Die erste Gay-Pride-Parade im serbischen Belgrad gerät zur Katastrophe: Ohne Polizeischutz wird das kleine Häuflein Demonstranten von einem rechtsradikalen Mob brutal zusammengeschlagen. Was tun? Das schwul-lesbische Aktionsbündnis greift zum letzten Mittel: Ausgerechnet eine Gruppe halbkrimineller Kriegsveteranen soll die Demo im nächsten Jahr schützen. Ihr Anführer Limun, Judotrainer und Chef einer kleinen Security-Firma, ist allerdings ausgesprochen homophob. Doch eine kleine Erpressung – Limuns künftige Ehefrau besteht auf einer stilvollen, vom schwulen Aktivisten und Innendesigner Mirko geplanten Hochzeit – wirkt Wunder. Nachdem sämtliche Kollegen abgesagt haben, aktiviert er seine kroatischen, bosnischen und albanischen Kumpels aus Kriegstagen.
Aus einer wahren Tragödie macht der renommierte Regisseur Srdjan Dragojevic eine Komödie. Authentische Fernsehbilder der ersten, gewaltsam aufgelösten Gay-Pride-Parade vom 30. Juni 2001 in Belgrad stehen am Anfang des Films, der die gesellschaftliche Feindseligkeit gegenüber Homosexuellen nie beschönigt und auf unterhaltsame Weise Klischees zitiert – buntgekleidete Schwule mit feinen Manieren treffen auf knallharte Machos. Dennoch wirken die einzelnen Charaktere durchaus differenziert gezeichnet und selbst die derbsten Schwulenwitze dienen ausschließlich dazu, sich über die auf dem ganzen Balkan verbreitete Homophobie lustig zu machen. In einem von der Diskriminierung Homosexueller und von nationalistischem Hass geprägten Umfeld setzt der
farbenfroh inszenierte und mit viel
Musik unterlegte Film ganz auf Versöhnung und zeigt mit der Vereinigung ehemaliger Kriegsgegner sogar Mut zur Utopie.
In ganz Ex-Jugoslawien war die unter anderem vom deutschen Außenministerium geförderte Tragikomödie ein großer Publikumserfolg. Mit seinem Mainstream-tauglichen filmischen Ansatz verbindet Dragojevic erklärtermaßen die Hoffnung auf eine Änderung schwulenfeindlicher, rassistischer und nationalistischer Einstellungen. Doch wie viel Aufklärung kann ein Film wie
Parada letztlich bewirken?
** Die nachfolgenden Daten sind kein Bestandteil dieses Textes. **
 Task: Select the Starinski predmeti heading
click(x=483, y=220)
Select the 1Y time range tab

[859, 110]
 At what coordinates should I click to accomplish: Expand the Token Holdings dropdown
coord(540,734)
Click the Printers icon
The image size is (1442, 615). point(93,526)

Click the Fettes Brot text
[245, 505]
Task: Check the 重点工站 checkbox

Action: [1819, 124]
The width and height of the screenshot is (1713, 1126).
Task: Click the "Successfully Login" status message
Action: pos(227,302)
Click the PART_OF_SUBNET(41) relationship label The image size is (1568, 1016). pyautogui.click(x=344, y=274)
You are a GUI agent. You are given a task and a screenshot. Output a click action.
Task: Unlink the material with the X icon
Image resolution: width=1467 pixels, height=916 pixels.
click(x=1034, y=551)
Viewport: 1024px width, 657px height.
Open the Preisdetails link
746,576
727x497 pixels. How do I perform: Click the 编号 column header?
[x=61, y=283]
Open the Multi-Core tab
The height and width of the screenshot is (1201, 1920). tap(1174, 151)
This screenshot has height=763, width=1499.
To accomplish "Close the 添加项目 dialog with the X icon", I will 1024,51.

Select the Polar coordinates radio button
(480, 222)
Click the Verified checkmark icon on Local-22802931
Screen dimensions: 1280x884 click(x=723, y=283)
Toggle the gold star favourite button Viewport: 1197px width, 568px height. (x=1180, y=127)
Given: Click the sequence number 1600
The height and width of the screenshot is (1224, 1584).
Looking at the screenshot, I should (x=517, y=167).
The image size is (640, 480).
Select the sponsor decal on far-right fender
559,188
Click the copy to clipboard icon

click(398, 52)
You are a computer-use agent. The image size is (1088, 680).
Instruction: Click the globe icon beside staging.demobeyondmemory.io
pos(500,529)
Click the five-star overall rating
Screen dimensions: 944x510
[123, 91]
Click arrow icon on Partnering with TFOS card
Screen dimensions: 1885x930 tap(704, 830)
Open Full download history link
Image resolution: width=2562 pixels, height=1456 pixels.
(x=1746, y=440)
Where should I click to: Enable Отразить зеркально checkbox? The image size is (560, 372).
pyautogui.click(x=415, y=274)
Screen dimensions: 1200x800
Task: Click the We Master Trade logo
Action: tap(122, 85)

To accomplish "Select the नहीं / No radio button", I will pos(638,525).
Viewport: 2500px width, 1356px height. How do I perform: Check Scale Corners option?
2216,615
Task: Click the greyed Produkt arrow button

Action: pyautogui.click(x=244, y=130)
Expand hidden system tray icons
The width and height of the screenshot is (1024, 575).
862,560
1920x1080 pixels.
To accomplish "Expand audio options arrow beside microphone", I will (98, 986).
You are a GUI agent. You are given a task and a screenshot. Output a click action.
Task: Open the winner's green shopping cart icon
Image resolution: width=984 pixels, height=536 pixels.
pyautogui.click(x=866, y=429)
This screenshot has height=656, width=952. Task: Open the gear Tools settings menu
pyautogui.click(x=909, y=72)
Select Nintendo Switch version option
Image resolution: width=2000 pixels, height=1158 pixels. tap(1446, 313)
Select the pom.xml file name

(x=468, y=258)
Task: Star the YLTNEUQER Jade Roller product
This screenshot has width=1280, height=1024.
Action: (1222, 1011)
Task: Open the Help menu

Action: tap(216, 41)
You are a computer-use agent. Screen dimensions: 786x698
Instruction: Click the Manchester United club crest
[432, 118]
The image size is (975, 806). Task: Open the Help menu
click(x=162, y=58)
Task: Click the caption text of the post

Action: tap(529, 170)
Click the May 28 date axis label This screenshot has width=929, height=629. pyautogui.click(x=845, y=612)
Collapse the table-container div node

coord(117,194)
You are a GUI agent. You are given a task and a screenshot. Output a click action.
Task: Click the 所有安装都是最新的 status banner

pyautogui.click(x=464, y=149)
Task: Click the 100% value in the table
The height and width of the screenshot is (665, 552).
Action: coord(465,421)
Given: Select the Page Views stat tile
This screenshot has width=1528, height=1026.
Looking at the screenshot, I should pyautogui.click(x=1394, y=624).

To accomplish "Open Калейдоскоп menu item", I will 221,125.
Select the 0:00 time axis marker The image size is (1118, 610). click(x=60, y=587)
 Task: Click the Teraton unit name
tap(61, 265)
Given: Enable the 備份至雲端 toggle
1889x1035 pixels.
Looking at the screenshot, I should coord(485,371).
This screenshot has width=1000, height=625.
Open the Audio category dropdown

Diese Frage kann im Unterricht ebenso erörtert werden wie das tatsächliche Wissen der Schülerinnen und Schüler über sexuelle Orientierung und Geschlechtidentität. Darüber hinaus bietet der Film einen unterhaltsamen Zugang zur sozialpolitischen Gegenwart der Balkanländer nach dem Bosnienkrieg – sowie einen amüsanten filmhistorischen Abriss über schwule Subtexte in "harten" Filmklassikern wie
Ben Hur (William Wyler, USA 1959) und
Die Glorreichen Sieben (John Sturges, USA 1960). Handelt es sich dabei doch, pikanterweise, um Lieblingsfilme aller Beteiligter.